Problem details:
Could you copy exactly the lines from the start of the records through the one containing "Image resolution: width=822", both included, and leave out the pictures?

»»

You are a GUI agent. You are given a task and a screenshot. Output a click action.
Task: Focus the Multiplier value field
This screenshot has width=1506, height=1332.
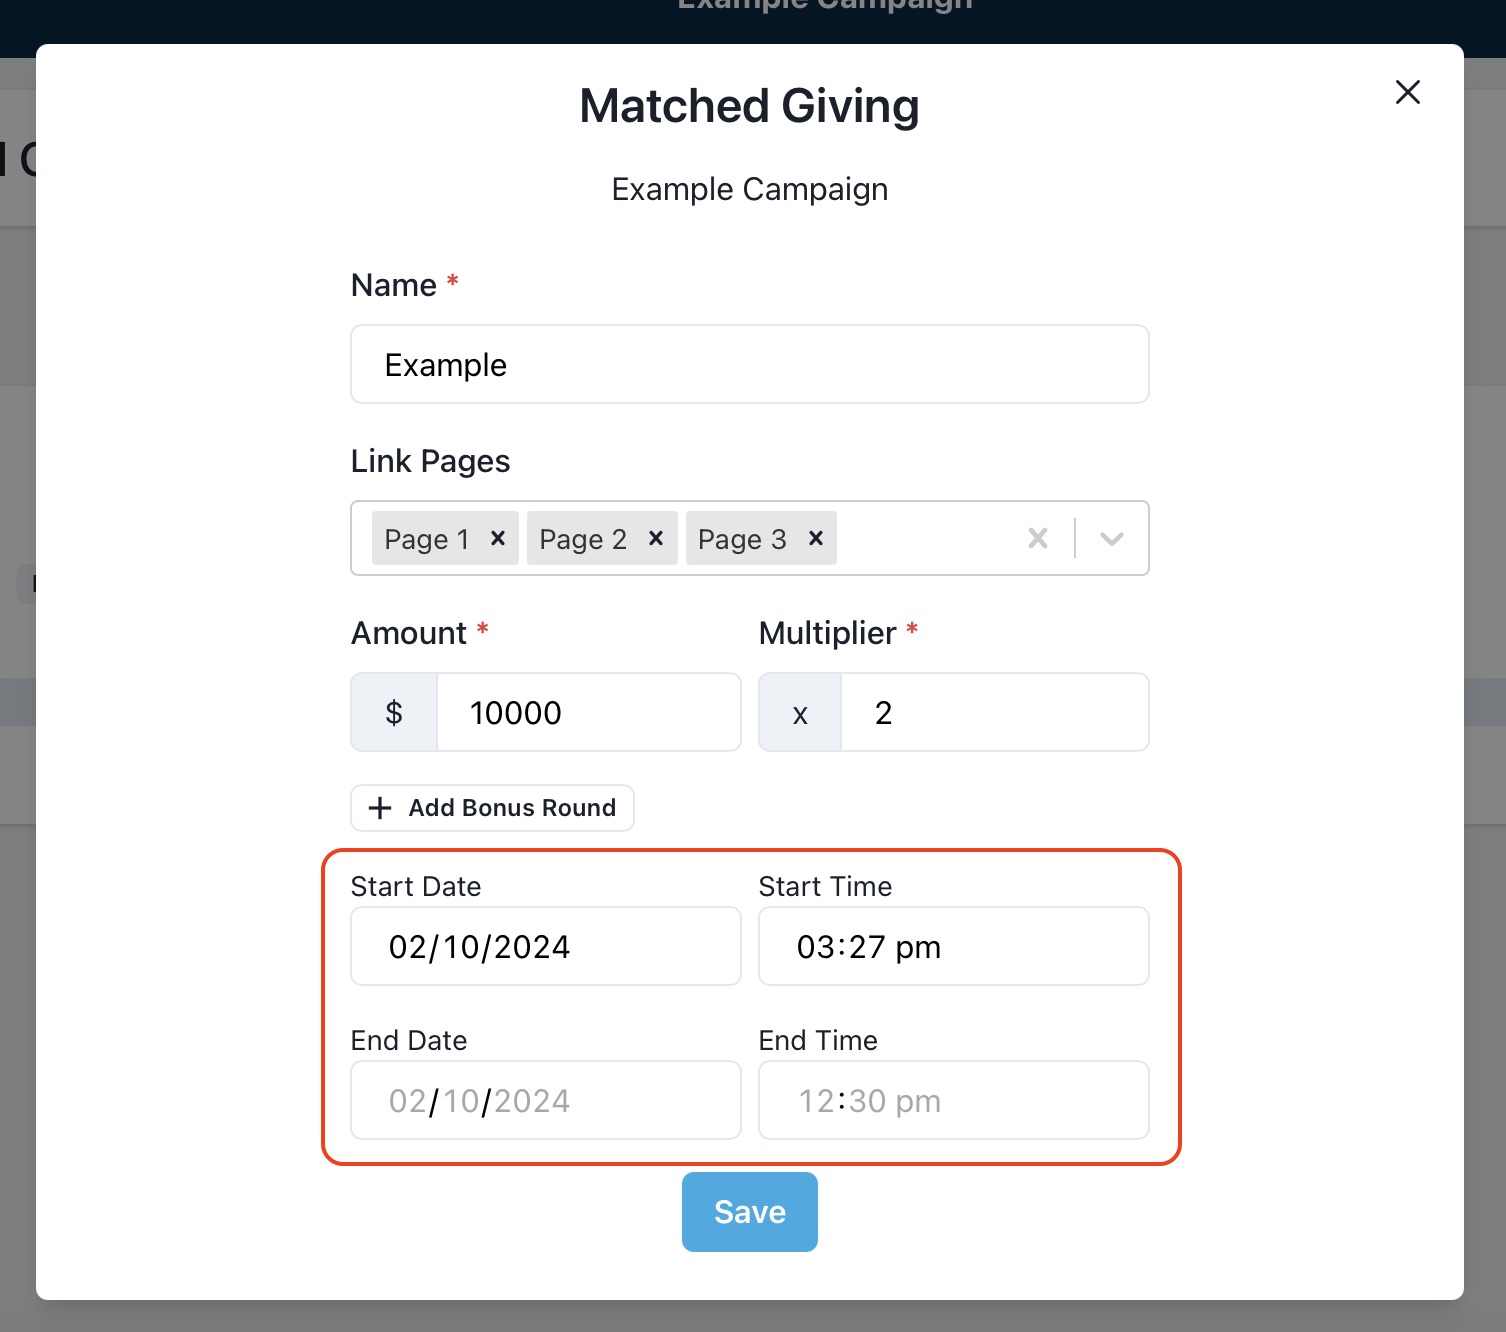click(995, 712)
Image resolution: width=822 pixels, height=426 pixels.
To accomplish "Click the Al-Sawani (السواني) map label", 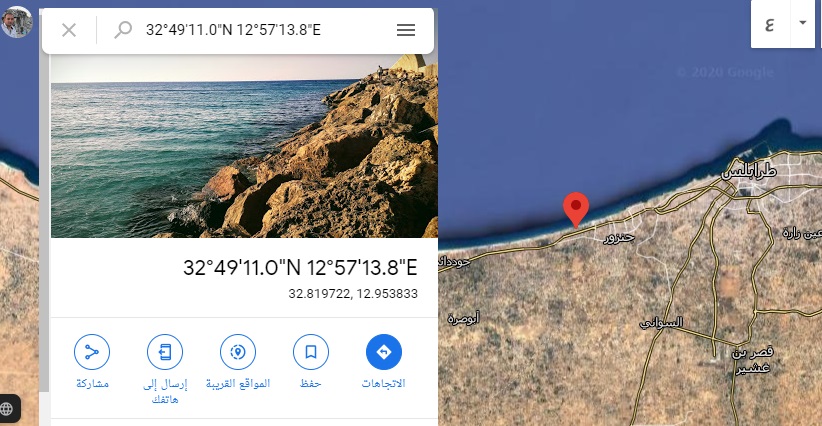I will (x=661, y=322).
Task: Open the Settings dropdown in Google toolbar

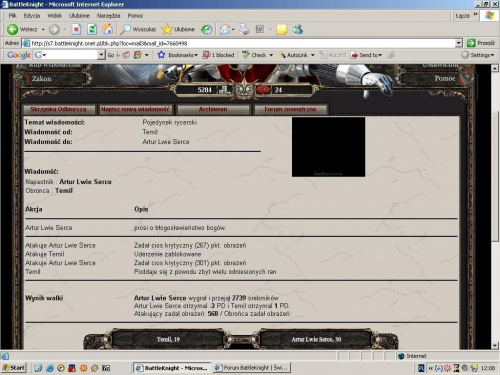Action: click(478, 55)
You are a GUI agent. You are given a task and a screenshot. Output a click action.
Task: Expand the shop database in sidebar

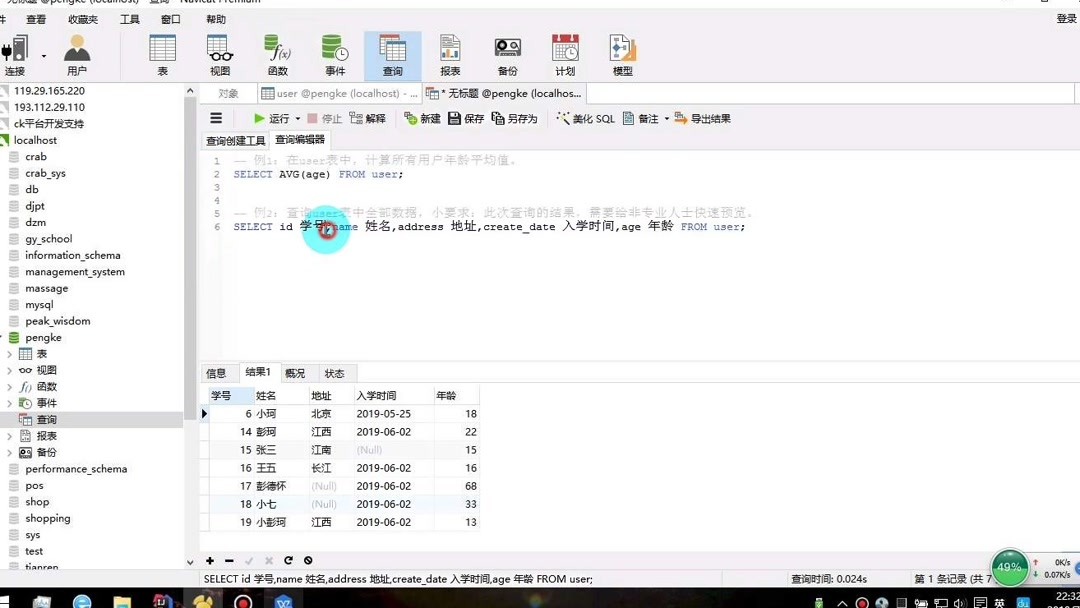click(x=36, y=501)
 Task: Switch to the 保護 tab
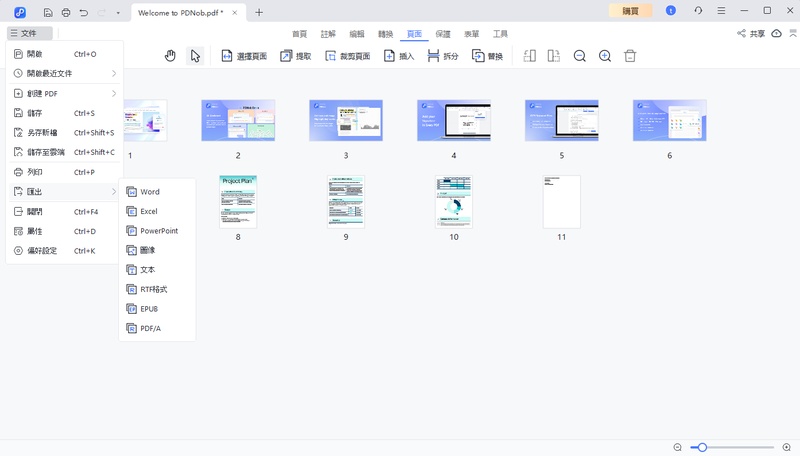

««

Response to the task:
You are a GUI agent. You are given a task and a screenshot. Output a click action.
Task: Focus the Multiplier value field
This screenshot has width=1506, height=1332.
click(995, 712)
Image resolution: width=822 pixels, height=426 pixels.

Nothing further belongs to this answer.